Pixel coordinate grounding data
== Segment start ==
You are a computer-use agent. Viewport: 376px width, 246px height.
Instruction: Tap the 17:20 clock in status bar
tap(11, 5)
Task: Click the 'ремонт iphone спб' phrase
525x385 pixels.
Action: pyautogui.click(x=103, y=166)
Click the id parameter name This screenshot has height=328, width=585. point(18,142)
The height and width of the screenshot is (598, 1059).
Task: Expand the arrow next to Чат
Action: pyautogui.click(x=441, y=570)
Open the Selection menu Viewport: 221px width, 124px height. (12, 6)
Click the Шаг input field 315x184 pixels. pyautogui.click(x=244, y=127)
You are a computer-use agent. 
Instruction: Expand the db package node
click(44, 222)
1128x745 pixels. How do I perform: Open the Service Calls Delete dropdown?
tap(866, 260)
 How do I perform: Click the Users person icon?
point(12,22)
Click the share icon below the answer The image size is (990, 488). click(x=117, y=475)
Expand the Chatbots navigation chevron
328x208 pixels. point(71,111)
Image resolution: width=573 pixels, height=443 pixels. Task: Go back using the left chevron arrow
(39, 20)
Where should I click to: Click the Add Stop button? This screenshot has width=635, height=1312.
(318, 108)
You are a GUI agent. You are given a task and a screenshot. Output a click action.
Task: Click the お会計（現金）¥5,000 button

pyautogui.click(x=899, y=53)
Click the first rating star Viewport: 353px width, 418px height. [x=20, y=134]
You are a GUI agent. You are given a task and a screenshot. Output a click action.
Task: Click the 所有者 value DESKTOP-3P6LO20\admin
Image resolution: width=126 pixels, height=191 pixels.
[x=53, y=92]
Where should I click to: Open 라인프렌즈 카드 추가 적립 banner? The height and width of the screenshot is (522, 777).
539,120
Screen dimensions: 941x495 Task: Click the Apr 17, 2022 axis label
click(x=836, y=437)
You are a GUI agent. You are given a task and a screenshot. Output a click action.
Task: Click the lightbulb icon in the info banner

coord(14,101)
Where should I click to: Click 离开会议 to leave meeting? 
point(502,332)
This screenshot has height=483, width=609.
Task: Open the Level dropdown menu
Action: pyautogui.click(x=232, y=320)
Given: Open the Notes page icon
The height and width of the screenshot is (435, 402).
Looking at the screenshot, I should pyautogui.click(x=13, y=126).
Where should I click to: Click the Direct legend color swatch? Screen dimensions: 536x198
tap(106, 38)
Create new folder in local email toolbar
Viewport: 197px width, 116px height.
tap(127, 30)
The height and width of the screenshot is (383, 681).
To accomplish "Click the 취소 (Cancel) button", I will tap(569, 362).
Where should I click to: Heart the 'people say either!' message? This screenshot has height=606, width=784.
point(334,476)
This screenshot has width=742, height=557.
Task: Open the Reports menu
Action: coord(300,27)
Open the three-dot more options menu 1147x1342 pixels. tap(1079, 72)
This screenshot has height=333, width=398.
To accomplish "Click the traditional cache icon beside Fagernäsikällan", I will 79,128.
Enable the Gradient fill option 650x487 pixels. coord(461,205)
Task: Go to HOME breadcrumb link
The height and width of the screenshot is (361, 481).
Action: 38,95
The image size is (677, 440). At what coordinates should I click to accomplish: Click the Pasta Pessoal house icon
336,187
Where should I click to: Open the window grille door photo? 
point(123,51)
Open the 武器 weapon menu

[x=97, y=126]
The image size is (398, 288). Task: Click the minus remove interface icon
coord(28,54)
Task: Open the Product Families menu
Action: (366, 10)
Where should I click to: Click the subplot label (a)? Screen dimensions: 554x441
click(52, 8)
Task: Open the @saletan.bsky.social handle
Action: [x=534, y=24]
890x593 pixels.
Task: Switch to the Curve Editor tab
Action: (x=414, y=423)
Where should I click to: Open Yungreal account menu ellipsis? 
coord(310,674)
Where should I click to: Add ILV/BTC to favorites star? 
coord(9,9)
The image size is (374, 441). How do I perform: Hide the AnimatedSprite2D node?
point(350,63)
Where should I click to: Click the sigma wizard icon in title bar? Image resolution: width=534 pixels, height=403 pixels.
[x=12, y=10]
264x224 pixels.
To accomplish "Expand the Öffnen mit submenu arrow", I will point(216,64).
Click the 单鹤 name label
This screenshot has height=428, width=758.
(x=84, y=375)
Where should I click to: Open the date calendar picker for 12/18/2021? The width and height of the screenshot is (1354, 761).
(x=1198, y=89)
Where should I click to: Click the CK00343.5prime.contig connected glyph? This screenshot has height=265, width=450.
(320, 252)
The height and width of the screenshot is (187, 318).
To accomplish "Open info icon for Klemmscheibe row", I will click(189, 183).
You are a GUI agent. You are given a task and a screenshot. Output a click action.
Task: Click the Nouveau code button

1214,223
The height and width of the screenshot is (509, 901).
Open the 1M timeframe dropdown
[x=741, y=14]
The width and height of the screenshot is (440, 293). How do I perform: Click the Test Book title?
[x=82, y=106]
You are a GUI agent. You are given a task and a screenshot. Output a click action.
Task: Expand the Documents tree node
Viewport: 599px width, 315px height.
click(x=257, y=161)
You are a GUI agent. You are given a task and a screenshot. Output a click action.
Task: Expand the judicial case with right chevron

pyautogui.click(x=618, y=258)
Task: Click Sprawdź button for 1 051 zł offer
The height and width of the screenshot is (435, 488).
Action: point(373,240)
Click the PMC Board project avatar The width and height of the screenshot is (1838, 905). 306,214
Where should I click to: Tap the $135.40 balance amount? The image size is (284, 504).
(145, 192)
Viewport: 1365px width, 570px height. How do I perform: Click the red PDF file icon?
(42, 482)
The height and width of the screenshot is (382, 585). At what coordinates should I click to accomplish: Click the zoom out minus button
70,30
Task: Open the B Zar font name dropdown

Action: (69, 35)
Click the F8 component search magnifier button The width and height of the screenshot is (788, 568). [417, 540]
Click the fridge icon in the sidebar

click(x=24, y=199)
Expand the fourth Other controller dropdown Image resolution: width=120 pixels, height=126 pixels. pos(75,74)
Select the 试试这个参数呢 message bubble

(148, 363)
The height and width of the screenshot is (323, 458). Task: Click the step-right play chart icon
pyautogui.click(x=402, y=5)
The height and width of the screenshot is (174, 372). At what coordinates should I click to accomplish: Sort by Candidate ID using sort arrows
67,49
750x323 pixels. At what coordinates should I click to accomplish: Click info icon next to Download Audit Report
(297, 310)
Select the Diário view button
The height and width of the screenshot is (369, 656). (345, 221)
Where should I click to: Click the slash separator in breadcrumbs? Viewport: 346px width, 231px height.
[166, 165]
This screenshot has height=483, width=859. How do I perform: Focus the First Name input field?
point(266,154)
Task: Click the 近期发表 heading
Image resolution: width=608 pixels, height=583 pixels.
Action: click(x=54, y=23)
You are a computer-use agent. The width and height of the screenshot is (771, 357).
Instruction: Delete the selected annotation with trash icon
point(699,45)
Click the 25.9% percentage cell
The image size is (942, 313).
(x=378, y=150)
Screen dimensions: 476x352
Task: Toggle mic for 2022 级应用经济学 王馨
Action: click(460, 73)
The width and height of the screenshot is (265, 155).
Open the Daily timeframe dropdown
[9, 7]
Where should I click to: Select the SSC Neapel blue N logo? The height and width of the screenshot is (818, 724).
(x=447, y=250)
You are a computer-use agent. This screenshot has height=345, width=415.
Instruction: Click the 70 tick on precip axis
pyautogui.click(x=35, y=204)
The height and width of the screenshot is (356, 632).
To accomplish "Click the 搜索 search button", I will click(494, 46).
== Segment end ==
PROBLEM TO WORK ON: Repeat, word for word, all of the data shown above.

WRITTEN ANSWER:
You are a computer-use agent. Viewport: 376px width, 246px height.
Instruction: Tap the 17:20 clock in status bar
tap(11, 5)
Task: Click the 'ремонт iphone спб' phrase
525x385 pixels.
Action: pyautogui.click(x=103, y=166)
Click the id parameter name This screenshot has height=328, width=585. point(18,142)
The height and width of the screenshot is (598, 1059).
Task: Expand the arrow next to Чат
Action: pyautogui.click(x=441, y=570)
Open the Selection menu Viewport: 221px width, 124px height. (12, 6)
Click the Шаг input field 315x184 pixels. pyautogui.click(x=244, y=127)
You are a computer-use agent. 
Instruction: Expand the db package node
click(44, 222)
1128x745 pixels. How do I perform: Open the Service Calls Delete dropdown?
tap(866, 260)
 How do I perform: Click the Users person icon?
point(12,22)
Click the share icon below the answer The image size is (990, 488). click(x=117, y=475)
Expand the Chatbots navigation chevron
328x208 pixels. point(71,111)
Image resolution: width=573 pixels, height=443 pixels. Task: Go back using the left chevron arrow
(39, 20)
Where should I click to: Click the Add Stop button? This screenshot has width=635, height=1312.
(318, 108)
You are a GUI agent. You are given a task and a screenshot. Output a click action.
Task: Click the お会計（現金）¥5,000 button

pyautogui.click(x=899, y=53)
Click the first rating star Viewport: 353px width, 418px height. [x=20, y=134]
You are a GUI agent. You are given a task and a screenshot. Output a click action.
Task: Click the 所有者 value DESKTOP-3P6LO20\admin
Image resolution: width=126 pixels, height=191 pixels.
[x=53, y=92]
Where should I click to: Open 라인프렌즈 카드 추가 적립 banner? The height and width of the screenshot is (522, 777).
539,120
Screen dimensions: 941x495 Task: Click the Apr 17, 2022 axis label
click(x=836, y=437)
You are a GUI agent. You are given a task and a screenshot. Output a click action.
Task: Click the lightbulb icon in the info banner

coord(14,101)
Where should I click to: Click 离开会议 to leave meeting? 
point(502,332)
This screenshot has height=483, width=609.
Task: Open the Level dropdown menu
Action: pyautogui.click(x=232, y=320)
Given: Open the Notes page icon
The height and width of the screenshot is (435, 402).
Looking at the screenshot, I should pyautogui.click(x=13, y=126).
Where should I click to: Click the Direct legend color swatch? Screen dimensions: 536x198
tap(106, 38)
Create new folder in local email toolbar
Viewport: 197px width, 116px height.
tap(127, 30)
The height and width of the screenshot is (383, 681).
To accomplish "Click the 취소 (Cancel) button", I will tap(569, 362).
Where should I click to: Heart the 'people say either!' message? This screenshot has height=606, width=784.
point(334,476)
This screenshot has width=742, height=557.
Task: Open the Reports menu
Action: coord(300,27)
Open the three-dot more options menu 1147x1342 pixels. tap(1079, 72)
This screenshot has height=333, width=398.
To accomplish "Click the traditional cache icon beside Fagernäsikällan", I will 79,128.
Enable the Gradient fill option 650x487 pixels. coord(461,205)
Task: Go to HOME breadcrumb link
The height and width of the screenshot is (361, 481).
Action: 38,95
The image size is (677, 440). At what coordinates should I click to accomplish: Click the Pasta Pessoal house icon
336,187
Where should I click to: Open the window grille door photo? 
point(123,51)
Open the 武器 weapon menu

[x=97, y=126]
The image size is (398, 288). Task: Click the minus remove interface icon
coord(28,54)
Task: Open the Product Families menu
Action: (366, 10)
Where should I click to: Click the subplot label (a)? Screen dimensions: 554x441
click(52, 8)
Task: Open the @saletan.bsky.social handle
Action: [x=534, y=24]
890x593 pixels.
Task: Switch to the Curve Editor tab
Action: (x=414, y=423)
Where should I click to: Open Yungreal account menu ellipsis? 
coord(310,674)
Where should I click to: Add ILV/BTC to favorites star? 
coord(9,9)
The image size is (374, 441). How do I perform: Hide the AnimatedSprite2D node?
point(350,63)
Where should I click to: Click the sigma wizard icon in title bar? Image resolution: width=534 pixels, height=403 pixels.
[x=12, y=10]
264x224 pixels.
To accomplish "Expand the Öffnen mit submenu arrow", I will point(216,64).
Click the 单鹤 name label
This screenshot has height=428, width=758.
(x=84, y=375)
Where should I click to: Open the date calendar picker for 12/18/2021? The width and height of the screenshot is (1354, 761).
(x=1198, y=89)
Where should I click to: Click the CK00343.5prime.contig connected glyph? This screenshot has height=265, width=450.
(320, 252)
The height and width of the screenshot is (187, 318).
To accomplish "Open info icon for Klemmscheibe row", I will click(189, 183).
You are a GUI agent. You are given a task and a screenshot. Output a click action.
Task: Click the Nouveau code button

1214,223
The height and width of the screenshot is (509, 901).
Open the 1M timeframe dropdown
[x=741, y=14]
The width and height of the screenshot is (440, 293). How do I perform: Click the Test Book title?
[x=82, y=106]
You are a GUI agent. You are given a task and a screenshot. Output a click action.
Task: Expand the Documents tree node
Viewport: 599px width, 315px height.
click(x=257, y=161)
You are a GUI agent. You are given a task and a screenshot. Output a click action.
Task: Expand the judicial case with right chevron

pyautogui.click(x=618, y=258)
Task: Click Sprawdź button for 1 051 zł offer
The height and width of the screenshot is (435, 488).
Action: point(373,240)
Click the PMC Board project avatar The width and height of the screenshot is (1838, 905). 306,214
Where should I click to: Tap the $135.40 balance amount? The image size is (284, 504).
(145, 192)
Viewport: 1365px width, 570px height. How do I perform: Click the red PDF file icon?
(42, 482)
The height and width of the screenshot is (382, 585). At what coordinates should I click to accomplish: Click the zoom out minus button
70,30
Task: Open the B Zar font name dropdown

Action: (69, 35)
Click the F8 component search magnifier button The width and height of the screenshot is (788, 568). [417, 540]
Click the fridge icon in the sidebar

click(x=24, y=199)
Expand the fourth Other controller dropdown Image resolution: width=120 pixels, height=126 pixels. pos(75,74)
Select the 试试这个参数呢 message bubble

(148, 363)
The height and width of the screenshot is (323, 458). Task: Click the step-right play chart icon
pyautogui.click(x=402, y=5)
The height and width of the screenshot is (174, 372). At what coordinates should I click to accomplish: Sort by Candidate ID using sort arrows
67,49
750x323 pixels. At what coordinates should I click to accomplish: Click info icon next to Download Audit Report
(297, 310)
Select the Diário view button
The height and width of the screenshot is (369, 656). (345, 221)
Where should I click to: Click the slash separator in breadcrumbs? Viewport: 346px width, 231px height.
[166, 165]
This screenshot has height=483, width=859. How do I perform: Focus the First Name input field?
point(266,154)
Task: Click the 近期发表 heading
Image resolution: width=608 pixels, height=583 pixels.
Action: click(x=54, y=23)
You are a computer-use agent. The width and height of the screenshot is (771, 357).
Instruction: Delete the selected annotation with trash icon
point(699,45)
Click the 25.9% percentage cell
The image size is (942, 313).
(x=378, y=150)
Screen dimensions: 476x352
Task: Toggle mic for 2022 级应用经济学 王馨
Action: click(460, 73)
The width and height of the screenshot is (265, 155).
Open the Daily timeframe dropdown
[9, 7]
Where should I click to: Select the SSC Neapel blue N logo? The height and width of the screenshot is (818, 724).
(x=447, y=250)
You are a computer-use agent. This screenshot has height=345, width=415.
Instruction: Click the 70 tick on precip axis
pyautogui.click(x=35, y=204)
The height and width of the screenshot is (356, 632).
To accomplish "Click the 搜索 search button", I will click(494, 46).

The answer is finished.